10 May 99

We just completed a Basic Defensive Pistol Course here in the Midwest. One of our students was a local municipal police officer. Saturday was very strenuous, and the officer had been up late several nights during the previous week. So, when he arrived home on Saturday evening, he dissembled his pistol with the intention of cleaning it, but then decided to take a warm bath first.

While relaxing in the bathtub, the phone rang. A murder had just occurred in his little town (the first within anyone’s memory), and he, being the only sergeant in the department, was summoned to the scene!

He jumped out of the tub, got dressed as fast as he could, and suddenly remembered that his service pistol (a S&W 5916) was sitting in a number of individual pieces on his kitchen table!

He then scurried about the house trying to find another gun that would suffice. He finally found a recently-acquired Walther P-99, but, of course, it didn’t fit in his duty holster.
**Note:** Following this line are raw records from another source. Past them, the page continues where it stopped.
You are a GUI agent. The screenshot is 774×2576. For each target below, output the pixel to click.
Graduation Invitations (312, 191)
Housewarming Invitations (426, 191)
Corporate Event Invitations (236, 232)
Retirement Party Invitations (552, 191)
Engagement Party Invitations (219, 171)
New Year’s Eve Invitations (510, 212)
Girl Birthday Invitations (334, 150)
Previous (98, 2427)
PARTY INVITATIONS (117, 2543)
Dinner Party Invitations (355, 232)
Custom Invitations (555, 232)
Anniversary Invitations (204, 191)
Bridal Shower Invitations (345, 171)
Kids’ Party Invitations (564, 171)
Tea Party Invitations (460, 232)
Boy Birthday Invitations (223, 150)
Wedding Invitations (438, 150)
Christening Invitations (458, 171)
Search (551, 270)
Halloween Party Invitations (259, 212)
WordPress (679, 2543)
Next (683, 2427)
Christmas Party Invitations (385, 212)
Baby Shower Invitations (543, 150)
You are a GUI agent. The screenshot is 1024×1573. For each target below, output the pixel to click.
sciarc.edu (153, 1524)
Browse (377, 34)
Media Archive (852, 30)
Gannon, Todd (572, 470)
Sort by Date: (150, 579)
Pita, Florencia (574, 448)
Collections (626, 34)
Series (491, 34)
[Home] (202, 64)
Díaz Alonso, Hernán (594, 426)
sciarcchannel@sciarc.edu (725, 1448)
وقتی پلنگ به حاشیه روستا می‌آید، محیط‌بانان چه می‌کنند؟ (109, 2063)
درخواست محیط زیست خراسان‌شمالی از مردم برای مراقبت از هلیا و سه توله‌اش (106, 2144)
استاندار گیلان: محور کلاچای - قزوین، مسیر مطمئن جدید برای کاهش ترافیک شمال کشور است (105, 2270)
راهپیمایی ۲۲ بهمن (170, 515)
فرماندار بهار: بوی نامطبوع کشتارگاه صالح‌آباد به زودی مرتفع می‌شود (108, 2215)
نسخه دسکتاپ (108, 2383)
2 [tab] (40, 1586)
He went to the scene of the crime (an inter-mural homicide) with his Walther (a really ill-designed pistol) in his pocket. He felt not a little foolish, to say the least. On Sunday, he was back on the range with his newly cleaned S&W, which, for the rest of the day, functioned flawlessly.

Lesson: When you clean your carry gun, first get another carry gun and put it in your holster, so that you are always ready to go. Don’t get caught “with your pants down.”